A partir de la mitad de la vida, tal vez un poco más tarde, la muerte deja de ser una idea abstracta acerca de la cual pensamos en fríos términos cartesianos, tampoco es esa boutade existencialista que dejamos caer entre dos sorbos de licor, pura retórica ajena a nuestra sensibilidad. La muerte comienza a tener, entonces, una presencia física real, tangible, que palpamos en las ausencias y oquedades que nos dejan en la vida nuestros muertos. Para esas fechas, mediada la existencia, arrastramos ya detrás de nosotros un bagaje de muertes de seres queridos que se han ido difuminando en nuestra memoria, siquiera que alguna vez significaron algo importante alguna vez.
Entre mis recuerdos, entresaco la imagen de la Tía María, en el pueblo, vestida de inveterado luto, esperándome cada noche en la puerta de su casa para empezar a preparar la cena, como una madre adoptiva que lo era durante un mes, en el tiempo de mis vacaciones de verano. O a mis abuelos, Giuseppe y Josefa, uno tranquilo y ya anciano algo alunado y ensimismado, la otra tan inquieta y trabajadora como negada lo fue siempre para la cocina. O a Genís, aquel excarcelado seminarista con el encrespado cabello rojo de Judas, que murió joven de un cáncer de huesos tan feroz como inexorable, justo cuando empezaba a arriesgarse a vivir fuera de los muros de la Iglesia. Mi vida no es pródiga en ausentes, por fortuna, pero los que ya no son fueron para mí personas cercanas y significativas. Su desaparición supuso una pérdida casi intangible, que revela la fragilidad no ya del mundo, sino de mi propio mundo. En mi recuerdo, los echo de menos.

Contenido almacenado

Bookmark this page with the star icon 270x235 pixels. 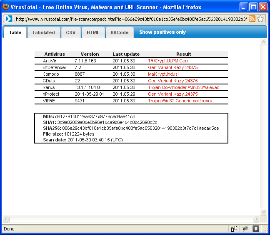tap(260, 19)
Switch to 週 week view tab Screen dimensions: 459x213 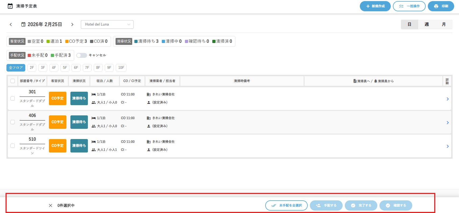pos(426,24)
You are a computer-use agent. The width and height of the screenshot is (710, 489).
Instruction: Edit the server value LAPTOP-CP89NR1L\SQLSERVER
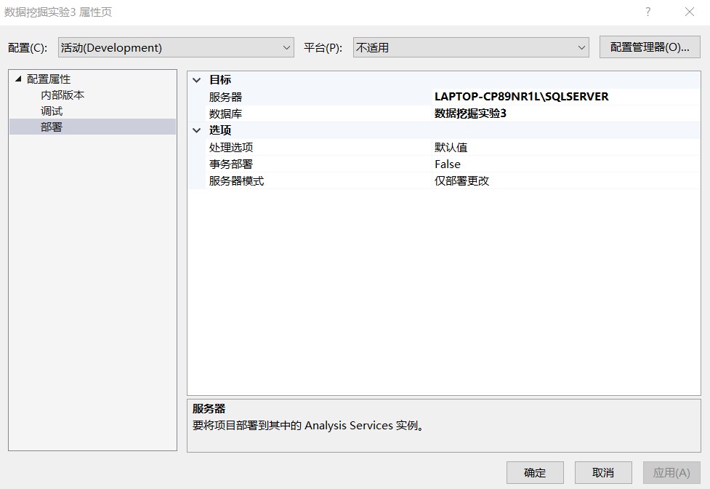521,97
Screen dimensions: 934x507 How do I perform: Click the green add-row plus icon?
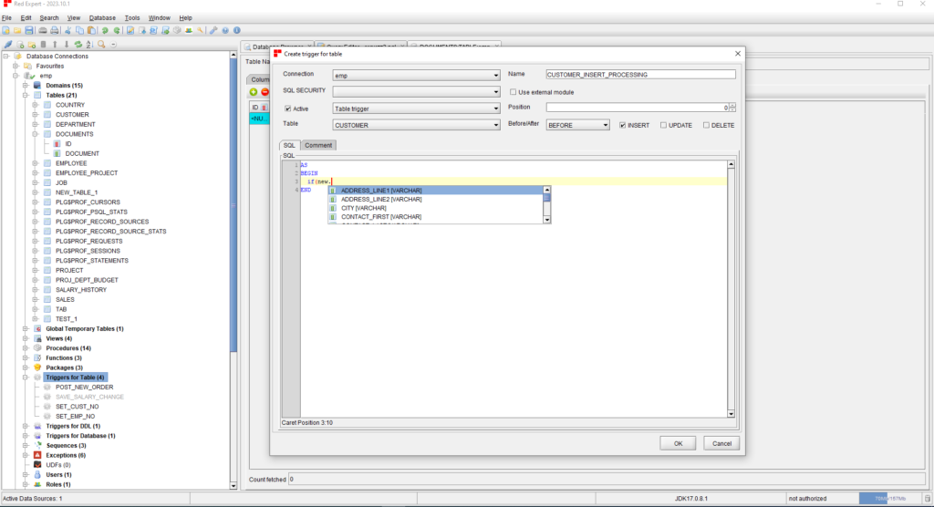point(254,92)
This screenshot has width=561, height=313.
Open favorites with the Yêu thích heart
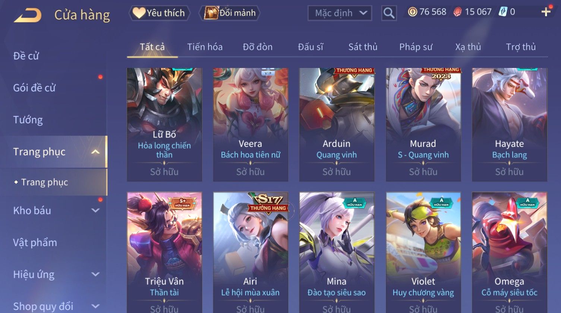click(159, 13)
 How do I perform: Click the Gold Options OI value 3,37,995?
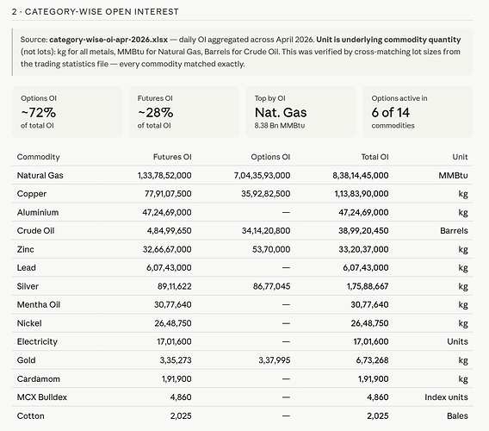(x=275, y=360)
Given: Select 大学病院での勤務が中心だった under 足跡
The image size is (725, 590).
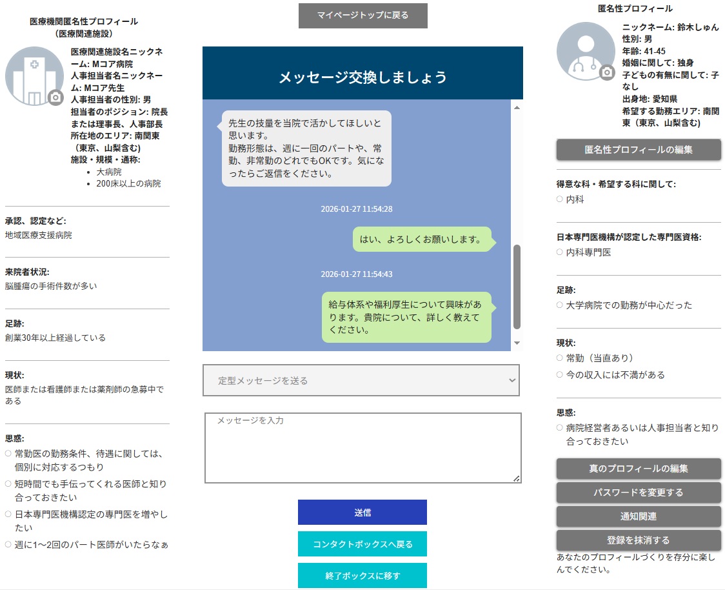Looking at the screenshot, I should point(558,305).
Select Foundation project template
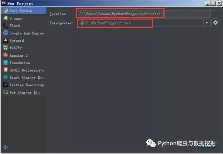The width and height of the screenshot is (223, 154). tap(20, 63)
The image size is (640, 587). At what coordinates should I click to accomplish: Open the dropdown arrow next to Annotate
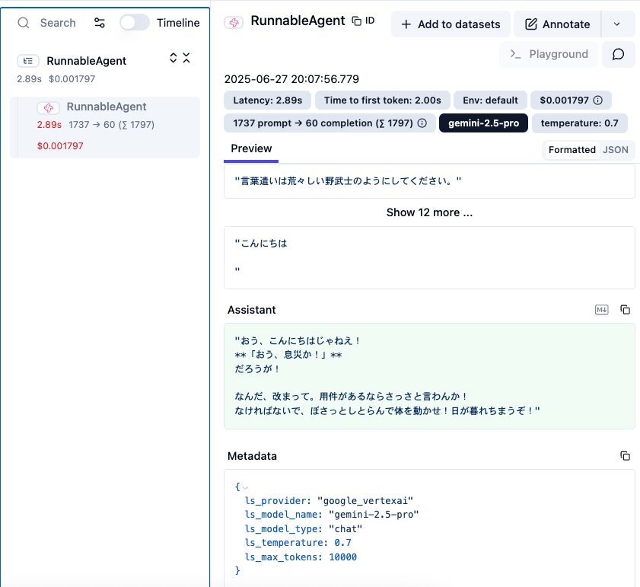pos(617,24)
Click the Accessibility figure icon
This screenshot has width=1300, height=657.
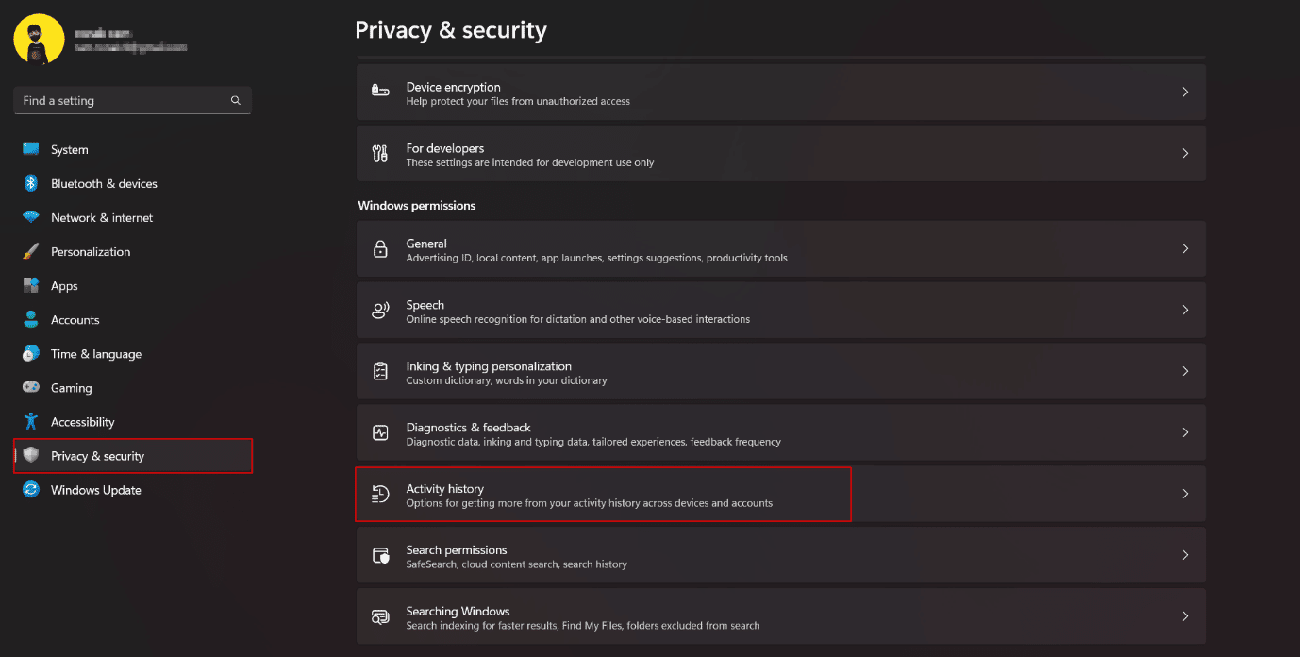(31, 421)
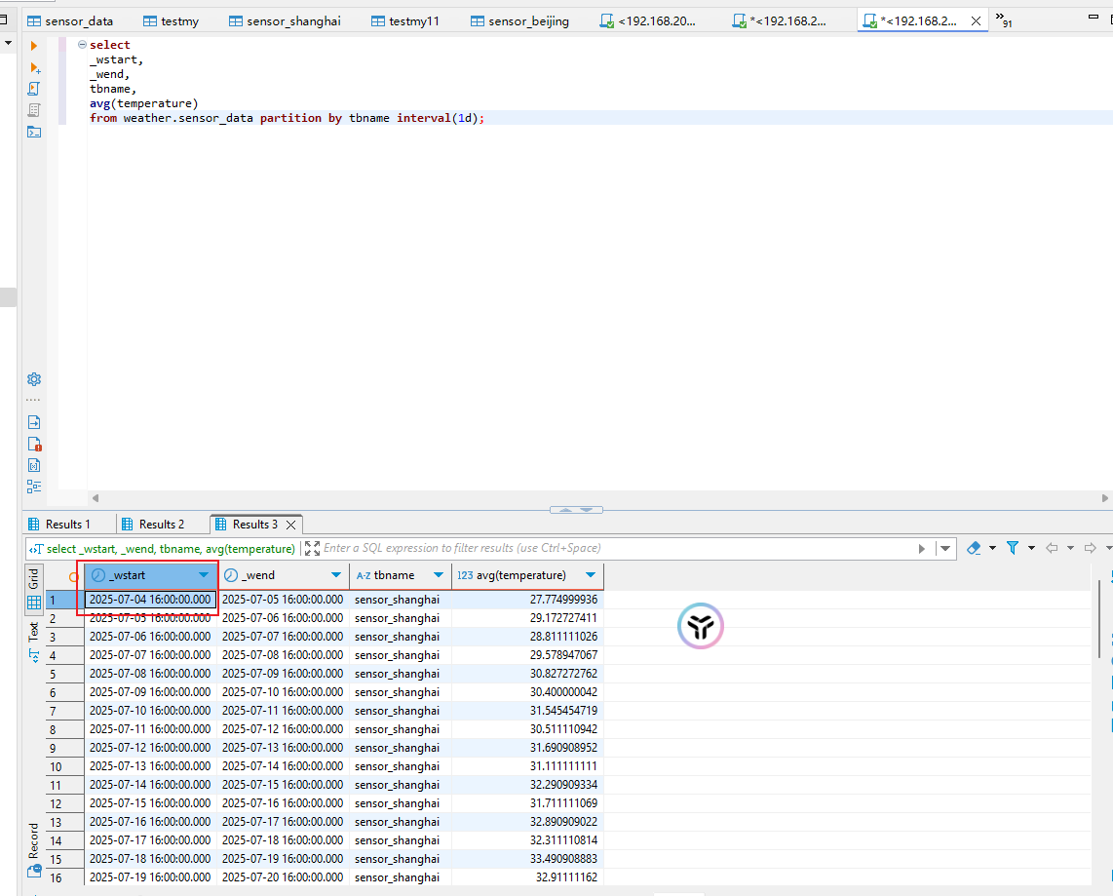
Task: Run the SQL statement with the orange play icon
Action: coord(34,46)
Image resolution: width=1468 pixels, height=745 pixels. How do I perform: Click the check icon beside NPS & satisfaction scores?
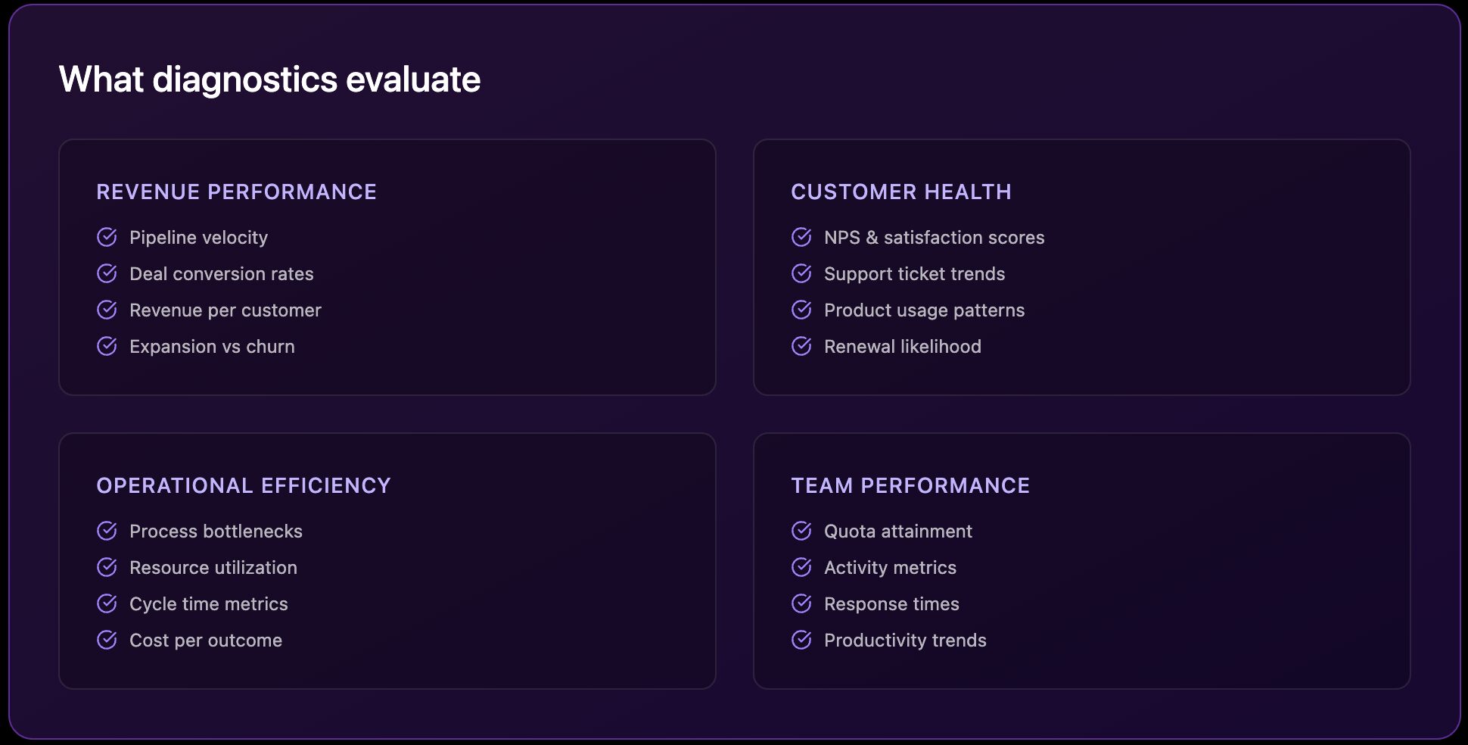[x=801, y=237]
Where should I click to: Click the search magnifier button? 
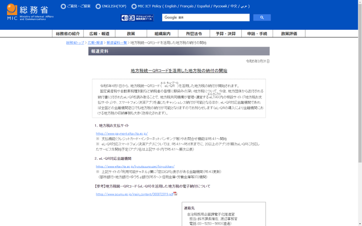[261, 18]
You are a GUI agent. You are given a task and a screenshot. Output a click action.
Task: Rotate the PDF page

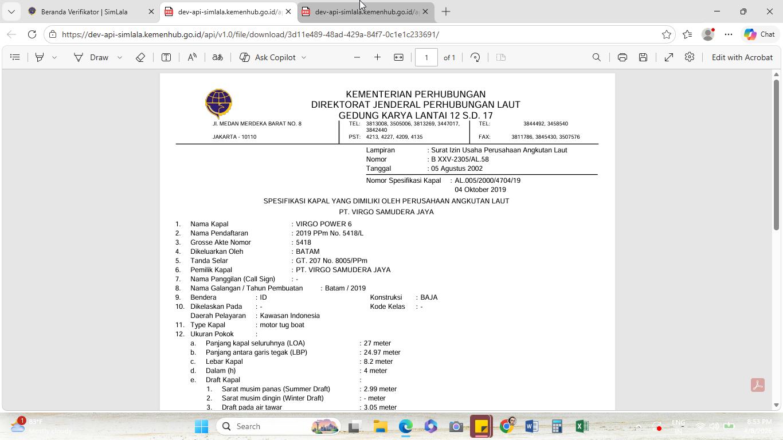point(475,57)
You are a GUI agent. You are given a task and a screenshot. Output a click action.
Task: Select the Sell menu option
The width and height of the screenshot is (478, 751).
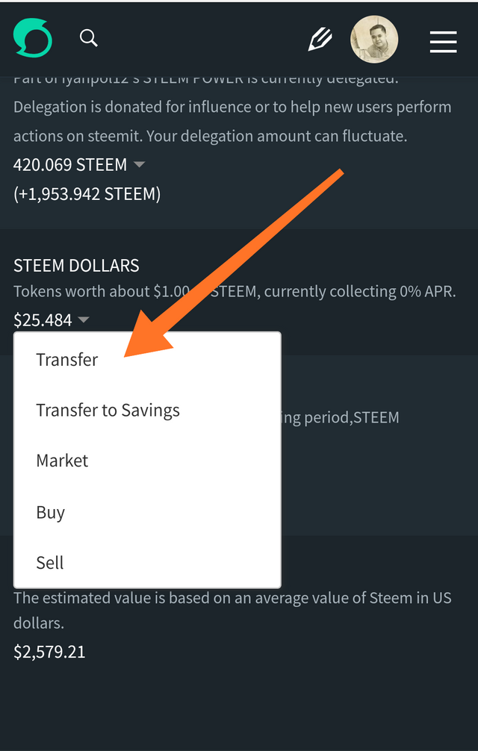tap(50, 562)
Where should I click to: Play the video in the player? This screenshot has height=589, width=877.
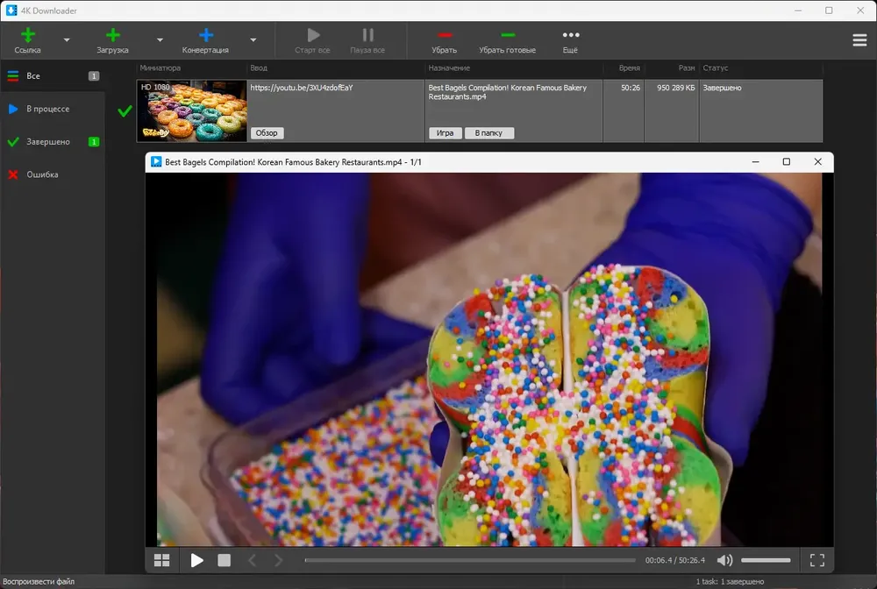pyautogui.click(x=196, y=560)
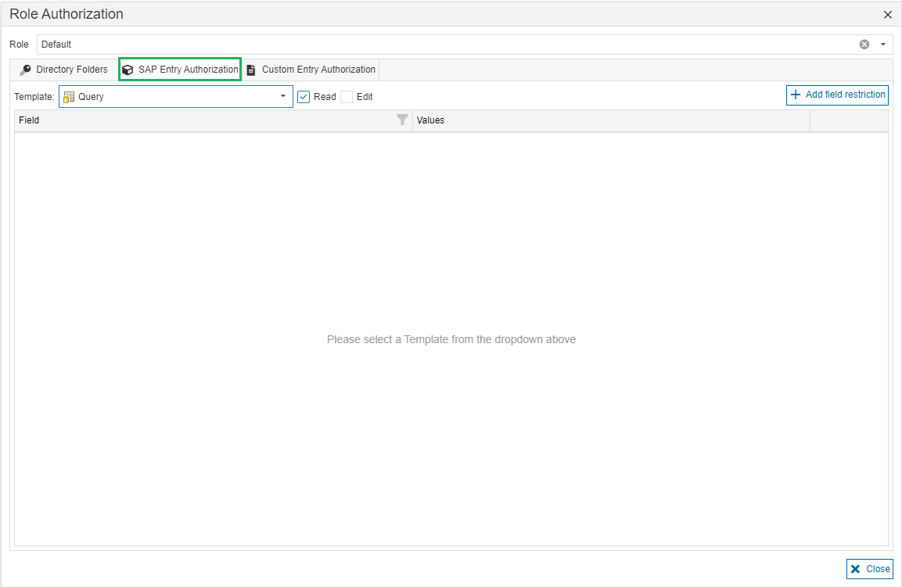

◆ **Instrucción de trabajo 1**
En el texto sobre la muerte y los seres queridos, ¿por qué la muerte deja de ser una idea abstracta a partir de la mitad de la vida? Responde en una a tres oraciones.
◆ **Instrucción de trabajo 2**
Según el texto sobre la muerte y los seres queridos, ¿de qué murió Genís?
◆ **Instrucción de trabajo 3**
Prosigue el texto sobre la muerte y los seres queridos a partir de su última oración.

◆ **Respuesta del ejercicio 1**
A esa edad, la muerte empieza a tener una presencia física real y tangible. Se palpa en las ausencias y oquedades que dejan en la vida nuestros muertos. Para entonces ya se arrastra un bagaje de muertes de seres queridos.

◆ **Respuesta del ejercicio 2**
Murió joven de un cáncer de huesos tan feroz como inexorable.

◆ **Respuesta del ejercicio 3**
Hay luego otras pérdidas que fueron más bien ausencias. Amigos que ya no están, amores que huyeron un buen día, conocidos a quienes nunca volví a ver. Sus vidas han continuado, pero tan lejos de la mía que a veces pienso que ya no existen, aunque a buen seguro el tiempo se deslice para todos en los diferentes espacios que habitan, deshaciéndonos. Esta lista de ausencias contiene más nombres y es más larga, y a veces uno siente la tentación de urdir reencuentros con ese pasado ido, como si de ellos fuera a surgir la ilusión de un tiempo diferente, eterno, inmóvil, incombustible. La vida, sin embargo, pasa para todos con la sorda brutalidad de lo inexorable, y cada día que hemos permanecido alejados ha ido abriendo más la brecha que separó nuestras vidas.
Retrocedo hacia mi pasado en busca de estos fantasmas y, de pronto, caigo de bruces en un cementerio de nombres, donde todas las ausencias llevan grabadas su propia fecha de defunción; algunas, con la leyenda escrita de su causa: abandono, miedo, huida, deslealtad, envidia, indiferencia, separación. Me arrodillo ante alguna de esas lápidas que guarda la memoria, como si quisiera extraer de ella la vida en forma de derrotado recuerdo. Algunas voces me hablan desde el pasado; otras permanecen mudas, calladas a buen seguro para siempre, silenciadas y silenciosas. La lista de mis decepciones es, por suerte, más larga que la de mis muertos. Los primeros pertenecen al azar del vivir y sus circunstancias; los segundos, a la más oscura, opaca, inclemente necesidad de la parca.